活動方針

Activity Policy

NPO法人ペット防災ネットワークの活動方針

私たちが目指す「ペットと人が安心して暮らせる社会」とは

日本は、地震、台風、豪雨、そして火山噴火といった自然災害が後を絶たず、私たちは常にその脅威と隣り合わせで生活しています。

このような状況下で、私たち人間自身の安全確保はもとより、かけがえのない家族の一員であるペットたちの命と安全をどう守るかという「ペット防災」の課題は、社会全体で取り組むべき喫緊のテーマとなっています。

人とペットが共に安全に避難し、困難な状況下でも安心して過ごせる社会を実現すること。それが私たちの活動の根本的な目的です。

近年の大規模災害において、ペットとの同行避難を巡る混乱は、被災した飼い主さん個人にとって深刻な問題であると同時に、避難所の運営や他の被災者の生活にも大きな影響を及ぼし、被災者全体の生活環境に関わる課題として顕在化しています。

避難所でのペットの受け入れ拒否、不十分な飼育スペース、鳴き声や臭い、アレルギーを持つ人々への配慮不足といった問題は、ただでさえストレスフルな避難生活にさらなる軋轢を生み、人と人、そして人とペットとの間に見えない壁を作ってしまいます。

この現状を変革し、全ての被災者が少しでも穏やかに過ごせる環境を整備するためには、飼い主個人の意識改革と、社会全体の支援体制の向上が不可欠です。

そのために、私たちは二つの大きな柱を軸に活動を展開します。

一つは、飼い主さん自身に向けた防災意識の向上と、日頃からの「適正飼育」の重要性の啓発です。

そしてもう一つは、自治体や関係機関に対し、実効性のあるペット支援体制の構築を力強く働きかけることです。

「飼い主の日頃からの適正飼育を基本」とした自助努力の徹底

災害時におけるペット防災の最も重要な基盤となるのは、「飼い主の日頃からの適正飼育」を基本とした自助努力です。

この適正飼育が実践されていてこそ、いざという時にペットと飼い主、そして周囲の人々が直面する困難を最小限に抑えることができます。

「適正飼育」とは飼い主がペットと暮らす事と真摯に向き合い、その命に責任を持ち、飼育マナーを遵守し、周囲への配慮を怠らないことです。

「適正飼育」の徹底こそがペットの災害対策の基礎であり、それは人と動物たちが共生する社会の実現にも繋がります。
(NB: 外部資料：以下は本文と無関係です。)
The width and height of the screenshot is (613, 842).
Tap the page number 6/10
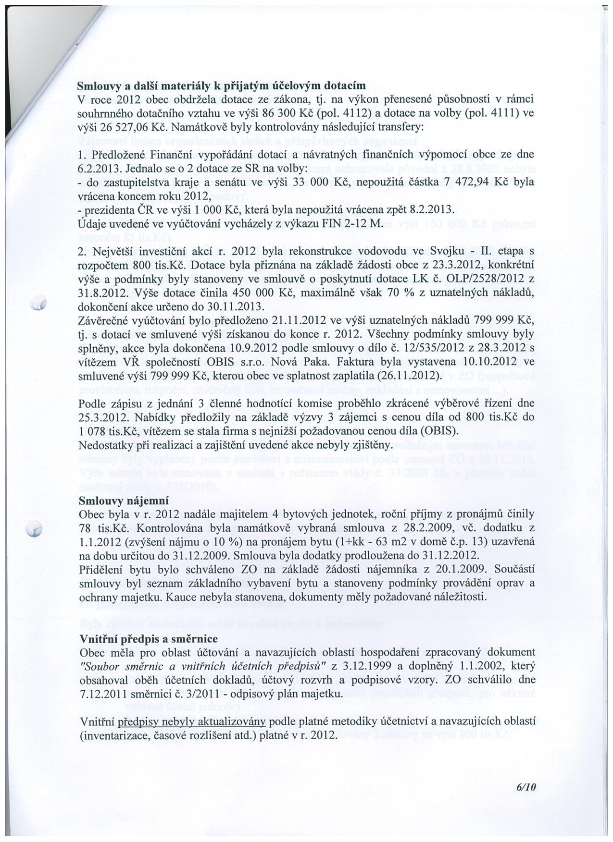[x=526, y=787]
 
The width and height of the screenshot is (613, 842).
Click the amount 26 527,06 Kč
[x=131, y=127]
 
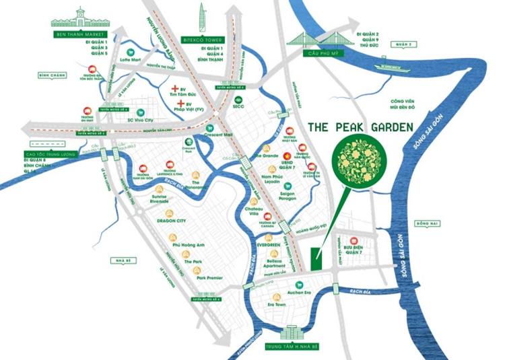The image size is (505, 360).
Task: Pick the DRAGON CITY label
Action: click(170, 219)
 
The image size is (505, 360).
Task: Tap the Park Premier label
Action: click(209, 277)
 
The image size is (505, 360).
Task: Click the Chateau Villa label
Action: click(255, 211)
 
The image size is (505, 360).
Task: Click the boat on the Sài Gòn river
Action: click(397, 67)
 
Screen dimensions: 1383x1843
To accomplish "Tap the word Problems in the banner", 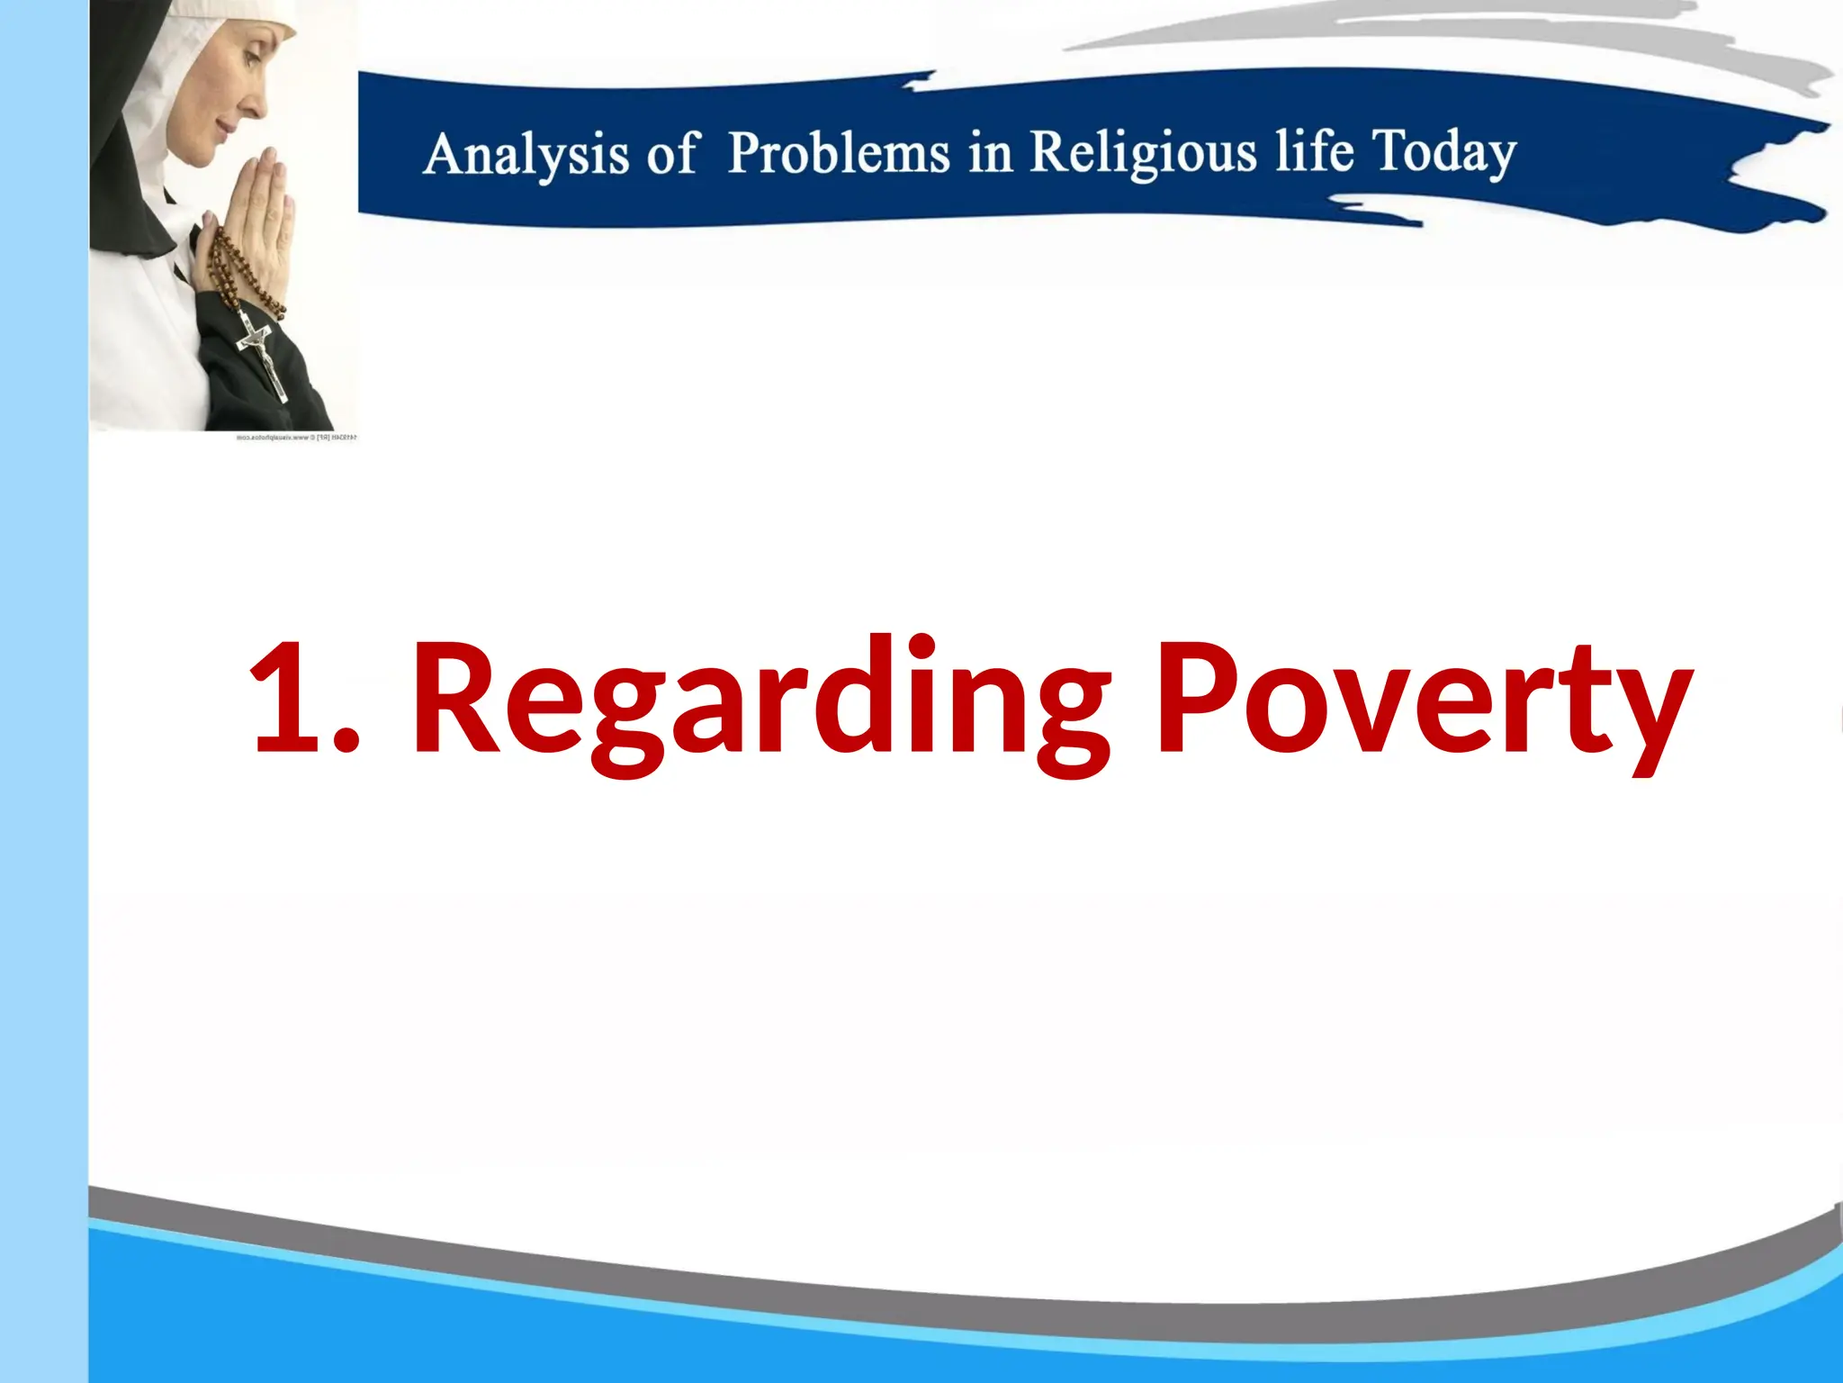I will coord(838,152).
わたしたちは様々なアプローチで飼い主のみなさんへ向けた啓発活動を行います。

「過去の災害の検証に基づいた具体的な災害時のペット支援体制の構築」の推進

飼い主による自助努力を最大限に引き出すと同時に、それを補完し、支えるのが社会全体の役割です。

私たちは、自治体や関係機関に対し、「過去の災害の検証に基づいた具体的な災害時のペット支援体制の構築」を強く働きかけます。

東日本大震災、熊本地震、西日本豪雨、そして記憶に新しい令和6年能登半島地震など、これまでの大規模災害では、ペットと飼い主が直面した数多くの課題が浮き彫りになりました。

避難所での受け入れ基準の曖昧さ、ペット専用スペースの不足、物資の偏りや不足、専門知識を持つボランティアの不足、そして長期化する避難生活におけるペットと飼い主双方の精神的ケアの必要性など、枚挙にいとまがありません。

これらの貴重な教訓と検証結果を無視することなく、未来の災害に備えるための具体的な行動計画へと昇華させなければなりません。

机上論や感情論ではなく、過去の災害の検証に基づいた被災者全体への支援としての災害時のペット支援体制の構築を目指します。

共生社会の実現に向けて

人とペットが共に安全に避難できる社会の実現は、飼い主の自助、地域コミュニティの共助、そして行政による公助が、それぞれの役割を十分に果たし、緊密に連携することによって初めて可能になります。

私たちの活動は、その歯車を円滑に回すための触媒となることを目指しています。

日頃からの備えと、過去の教訓に学び、未来への具体的な行動を積み重ねることで、災害の脅威に屈しない、真に強靭で心豊かな共生社会を築き上げていきます。

わたしたちの活動の未来には真の意味での「人と動物たちが共生する社会」があると信じています。